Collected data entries
((

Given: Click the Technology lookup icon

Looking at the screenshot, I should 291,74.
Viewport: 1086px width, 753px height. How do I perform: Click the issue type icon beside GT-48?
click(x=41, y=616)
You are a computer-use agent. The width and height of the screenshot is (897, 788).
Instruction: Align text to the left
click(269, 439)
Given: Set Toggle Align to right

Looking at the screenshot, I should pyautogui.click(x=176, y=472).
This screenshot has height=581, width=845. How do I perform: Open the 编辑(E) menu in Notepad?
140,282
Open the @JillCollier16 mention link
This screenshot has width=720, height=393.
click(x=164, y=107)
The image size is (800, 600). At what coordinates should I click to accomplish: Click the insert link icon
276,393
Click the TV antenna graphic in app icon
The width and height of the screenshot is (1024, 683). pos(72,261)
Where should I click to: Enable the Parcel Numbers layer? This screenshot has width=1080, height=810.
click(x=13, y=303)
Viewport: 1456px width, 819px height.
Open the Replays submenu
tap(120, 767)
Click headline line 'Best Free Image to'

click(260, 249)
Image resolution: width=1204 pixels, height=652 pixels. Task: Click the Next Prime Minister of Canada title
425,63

))

§ **YOUR OBJECTIVE**
Give again, word for word, every line from the one holding "Instruction: Align text to the left" to the end of the data.

§ **THE ANSWER**
Instruction: Align text to the left
click(269, 439)
Given: Set Toggle Align to right

Looking at the screenshot, I should pyautogui.click(x=176, y=472).
This screenshot has height=581, width=845. How do I perform: Open the 编辑(E) menu in Notepad?
140,282
Open the @JillCollier16 mention link
This screenshot has width=720, height=393.
click(x=164, y=107)
The image size is (800, 600). At what coordinates should I click to accomplish: Click the insert link icon
276,393
Click the TV antenna graphic in app icon
The width and height of the screenshot is (1024, 683). pos(72,261)
Where should I click to: Enable the Parcel Numbers layer? This screenshot has width=1080, height=810.
click(x=13, y=303)
Viewport: 1456px width, 819px height.
Open the Replays submenu
tap(120, 767)
Click headline line 'Best Free Image to'

click(260, 249)
Image resolution: width=1204 pixels, height=652 pixels. Task: Click the Next Prime Minister of Canada title
425,63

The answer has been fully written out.